Şiirleri en doğru şekilde anlayıp kavramanın yolunun şairi tanımaktan geçtiğini söylemiştik. Şairleri tanımak için onar hakkında şu bilgilere sahip olunmalıdır:

Şairin Edebi Kişiliği

Bir şairin sanat anlayışı, dil ve üslubu, olaylara bakış açısı, zihniyeti onun edebi kişiliğini oluşturur. Şairin eserlerinin en azından bir kısmının veya mümkünse tümünün tanınıp bilinmesi şairin edebi kişiliğini anlamamıza yardımcı olacaktır. Yine bir şairin bağlı olduğu gelenek, şiirlerinde en çok işlediği temalar, siyasi, sosyal görüşü, savunduğu düşünceler onun edebi kişiliği hakkında bize fikir verecektir. Örneğin; Cahit Sıtkı’nın şiirlerinde “ölüm” temasını işlemesi veya Karacoğlan’ın bütün şiirlerinde aşk ve doğa temasını işlemesi bu şairlerin edebi kişilikleri ile ilgilidir.

Bir şairin çalışma disiplini, üslubu da yine şairin edebi kişiliği ile ilgilidir.

Örnek:

AZİZ İSTANBUL

Sana dün bir tepeden baktım aziz İstanbul!

Görmedim gezmediğim, sevmediğim hiçbir yer.

Ömrüm oldukça gönül tahtına keyfince kurul!

Sade bir semtini sevmek bile bir ömre değer.

Nice revnaklı şehirler görünür dünyada,

Lakin efsunlu güzellikleri sensin yaratan.

Yaşamıştır derim en hoş ve uzun rüyada

Sende çok yıl yaşayan, sende ölen, sende yatan.

Yahya Kemal Beyatlı

Şairin Sanat Anlayışı

Sanat kavramı edebiyatımızda temelde iki anlayışla karşımıza çıkar. Bunlardan ilki ve ne yaygın olanı “ Sanat, sanat içindir.” anlayışıdır. Bu sanat anlayışı ile yazılan şiirlerin özellikleri ile ikinci bir anlayış olan “ Sanat, toplum içindir.” anlayışı ile yazılan şiirlerin özellikleri birbirinden farklıdır.
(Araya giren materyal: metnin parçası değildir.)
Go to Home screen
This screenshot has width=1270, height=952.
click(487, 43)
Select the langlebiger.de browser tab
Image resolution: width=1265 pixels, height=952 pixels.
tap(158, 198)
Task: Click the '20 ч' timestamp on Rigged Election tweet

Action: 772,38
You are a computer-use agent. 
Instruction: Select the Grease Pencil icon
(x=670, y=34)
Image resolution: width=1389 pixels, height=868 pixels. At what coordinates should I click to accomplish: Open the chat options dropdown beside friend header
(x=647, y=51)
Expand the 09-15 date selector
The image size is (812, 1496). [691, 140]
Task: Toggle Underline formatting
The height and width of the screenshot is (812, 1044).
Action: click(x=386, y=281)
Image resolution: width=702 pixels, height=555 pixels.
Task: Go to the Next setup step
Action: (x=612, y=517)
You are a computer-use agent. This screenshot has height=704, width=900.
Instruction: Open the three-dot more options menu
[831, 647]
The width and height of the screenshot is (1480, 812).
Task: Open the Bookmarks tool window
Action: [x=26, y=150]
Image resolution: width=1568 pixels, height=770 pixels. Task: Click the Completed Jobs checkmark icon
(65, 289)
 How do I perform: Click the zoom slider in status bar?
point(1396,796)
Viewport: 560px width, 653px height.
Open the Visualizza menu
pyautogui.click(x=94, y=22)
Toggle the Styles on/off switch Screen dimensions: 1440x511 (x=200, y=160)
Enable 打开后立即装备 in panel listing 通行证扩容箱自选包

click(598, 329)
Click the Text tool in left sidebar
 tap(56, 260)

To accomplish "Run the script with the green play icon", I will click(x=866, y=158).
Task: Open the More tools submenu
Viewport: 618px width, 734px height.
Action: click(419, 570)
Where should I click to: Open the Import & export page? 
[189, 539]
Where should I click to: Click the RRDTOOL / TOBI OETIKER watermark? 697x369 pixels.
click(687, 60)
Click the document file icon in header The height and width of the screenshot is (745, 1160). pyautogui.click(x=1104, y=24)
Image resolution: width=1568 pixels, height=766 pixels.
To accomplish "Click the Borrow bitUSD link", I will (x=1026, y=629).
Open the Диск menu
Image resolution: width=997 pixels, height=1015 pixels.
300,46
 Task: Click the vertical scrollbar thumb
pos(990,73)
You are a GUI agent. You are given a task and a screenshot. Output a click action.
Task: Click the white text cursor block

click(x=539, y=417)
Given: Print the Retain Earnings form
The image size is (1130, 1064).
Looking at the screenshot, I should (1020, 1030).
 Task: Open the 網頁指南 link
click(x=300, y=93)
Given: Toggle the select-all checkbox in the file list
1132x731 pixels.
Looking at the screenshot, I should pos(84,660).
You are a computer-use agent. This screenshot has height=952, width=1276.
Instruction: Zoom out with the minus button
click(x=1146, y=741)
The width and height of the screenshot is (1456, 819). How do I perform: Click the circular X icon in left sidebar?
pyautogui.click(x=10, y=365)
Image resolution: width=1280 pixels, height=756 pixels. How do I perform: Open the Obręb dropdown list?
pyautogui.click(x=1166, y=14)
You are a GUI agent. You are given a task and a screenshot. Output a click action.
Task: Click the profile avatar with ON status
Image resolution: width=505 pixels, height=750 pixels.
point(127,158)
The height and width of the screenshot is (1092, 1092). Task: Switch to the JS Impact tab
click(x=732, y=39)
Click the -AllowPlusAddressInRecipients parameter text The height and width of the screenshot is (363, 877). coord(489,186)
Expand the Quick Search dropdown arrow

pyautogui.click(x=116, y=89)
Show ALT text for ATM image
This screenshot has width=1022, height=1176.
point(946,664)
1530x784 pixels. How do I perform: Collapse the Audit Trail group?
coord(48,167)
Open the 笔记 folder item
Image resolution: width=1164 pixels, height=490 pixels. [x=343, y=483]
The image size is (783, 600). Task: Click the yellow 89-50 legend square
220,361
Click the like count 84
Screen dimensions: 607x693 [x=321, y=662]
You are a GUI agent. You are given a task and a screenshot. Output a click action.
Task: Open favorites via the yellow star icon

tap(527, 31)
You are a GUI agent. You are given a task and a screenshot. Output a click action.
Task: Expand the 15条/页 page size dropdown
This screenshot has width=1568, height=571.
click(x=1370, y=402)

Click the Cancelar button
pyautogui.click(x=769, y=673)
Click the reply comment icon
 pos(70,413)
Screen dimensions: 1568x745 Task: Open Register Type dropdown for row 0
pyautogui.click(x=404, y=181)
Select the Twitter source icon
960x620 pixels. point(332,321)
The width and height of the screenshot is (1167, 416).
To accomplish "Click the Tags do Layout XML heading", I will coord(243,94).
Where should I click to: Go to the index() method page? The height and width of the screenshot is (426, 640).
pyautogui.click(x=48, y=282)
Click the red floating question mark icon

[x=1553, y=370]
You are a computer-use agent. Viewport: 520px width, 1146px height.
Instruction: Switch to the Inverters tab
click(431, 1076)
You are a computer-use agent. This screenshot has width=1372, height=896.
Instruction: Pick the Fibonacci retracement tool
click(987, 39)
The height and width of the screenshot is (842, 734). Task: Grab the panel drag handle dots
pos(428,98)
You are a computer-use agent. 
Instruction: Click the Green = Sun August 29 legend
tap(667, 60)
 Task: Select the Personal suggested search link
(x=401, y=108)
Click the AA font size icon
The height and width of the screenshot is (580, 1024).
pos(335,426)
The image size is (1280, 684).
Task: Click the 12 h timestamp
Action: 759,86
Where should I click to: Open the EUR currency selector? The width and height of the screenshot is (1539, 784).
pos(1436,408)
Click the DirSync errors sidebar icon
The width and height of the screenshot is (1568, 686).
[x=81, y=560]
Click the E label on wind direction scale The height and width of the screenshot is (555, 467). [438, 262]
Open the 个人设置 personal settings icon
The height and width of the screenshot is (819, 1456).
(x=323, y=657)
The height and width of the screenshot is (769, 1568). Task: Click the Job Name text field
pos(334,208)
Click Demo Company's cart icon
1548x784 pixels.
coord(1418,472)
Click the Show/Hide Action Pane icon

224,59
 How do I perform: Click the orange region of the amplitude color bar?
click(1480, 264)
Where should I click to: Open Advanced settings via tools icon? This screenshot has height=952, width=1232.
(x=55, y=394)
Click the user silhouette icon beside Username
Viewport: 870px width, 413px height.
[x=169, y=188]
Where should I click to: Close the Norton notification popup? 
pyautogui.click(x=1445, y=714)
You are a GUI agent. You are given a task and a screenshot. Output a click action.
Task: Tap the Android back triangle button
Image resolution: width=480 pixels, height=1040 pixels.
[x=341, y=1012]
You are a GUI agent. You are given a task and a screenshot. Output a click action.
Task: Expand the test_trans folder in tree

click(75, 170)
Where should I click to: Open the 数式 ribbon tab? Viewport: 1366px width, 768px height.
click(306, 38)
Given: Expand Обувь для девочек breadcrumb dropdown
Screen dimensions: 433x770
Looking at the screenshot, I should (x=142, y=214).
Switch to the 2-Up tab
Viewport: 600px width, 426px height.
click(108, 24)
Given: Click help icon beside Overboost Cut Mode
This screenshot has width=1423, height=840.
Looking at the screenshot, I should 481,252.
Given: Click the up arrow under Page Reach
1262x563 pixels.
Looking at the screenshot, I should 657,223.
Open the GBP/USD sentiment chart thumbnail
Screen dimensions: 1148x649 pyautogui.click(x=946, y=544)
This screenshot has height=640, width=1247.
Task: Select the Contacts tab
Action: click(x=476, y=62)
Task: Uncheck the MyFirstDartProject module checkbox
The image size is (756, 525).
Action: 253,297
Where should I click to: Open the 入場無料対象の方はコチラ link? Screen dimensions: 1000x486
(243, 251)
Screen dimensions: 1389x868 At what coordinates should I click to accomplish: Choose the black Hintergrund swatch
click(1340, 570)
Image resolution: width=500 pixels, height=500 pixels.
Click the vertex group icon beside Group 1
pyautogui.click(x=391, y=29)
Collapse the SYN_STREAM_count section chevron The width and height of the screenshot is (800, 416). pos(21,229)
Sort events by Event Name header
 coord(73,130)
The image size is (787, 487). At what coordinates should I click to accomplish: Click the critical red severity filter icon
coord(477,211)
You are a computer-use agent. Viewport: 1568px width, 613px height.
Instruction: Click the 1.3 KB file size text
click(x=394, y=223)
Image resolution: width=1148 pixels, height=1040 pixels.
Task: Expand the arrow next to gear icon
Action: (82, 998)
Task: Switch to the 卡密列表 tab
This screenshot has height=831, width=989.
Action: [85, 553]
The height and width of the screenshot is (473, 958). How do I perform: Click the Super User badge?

Bir dönemde şairlerin sade veya ağır bir dille şiir yazmayı tercih etmesi, doğa veya aşk temalarına ağırlık verilmesi, şiirlerini ölçülü veya serbest yazması bu şairlerin sanat anlayışı ile ilgilidir. Örneğin Ahmet Haşim’in şiirlerinde müzikaliteye verdiği önem, Nazım Hikmet’in şiirlerinde söylev üslubunu kullanması, Necip Fazıl’ın şiirlerini kafiye ile yazmayı tercih etmesi veya Orhan Veli’nin şiirlerinde kafiye ve sanatları kullanmamaya özen göstermesi bu şairlerin sanat anlayışları ile ilgilidir. Bir şairin bu yönleri ile tanınması elbette şiirlerin daha iyi anlaşılmasına katkı sağlayacaktır.

Örnek:

Kalk, arkadaş, gidelim

Dereler yoldaşımız,

Dağlar omuzdaşımız.

Dünyayı seyredelim,

Şehirlerin dışından.

Esmerden, sarısından,

Kaçalım, kurtulalım

Haydi yürü, bulalım,

Kat kat çıkmış evlerin,

O cam gözlü devlerin

Gizlediği alemi

Necip Fazıl K.

Şairin Hayatı

Şairin hayatının bilinmesi şiirlerinin daha iyi anlaşılmasını sağlayacaktır. Örneğin Aşık Veysel’in bir kaza sonucu gözlerini yitirdiğini bilmek, Zeki Ömer Defne’nin çocuk doktoru olduğunu bilmek, Namık Kemal’in bir dönem Malta adasına sürgün gönderildiğini bilmek, Ziya Paşa ile Ali Fuat Paşa arasındaki anlaşmazlıkları ve kavgayı bilmek gibi şairlerin hayatlarına dair öğrendiklerimizin şiirleri yorumlamada önemli katkısı olacaktır.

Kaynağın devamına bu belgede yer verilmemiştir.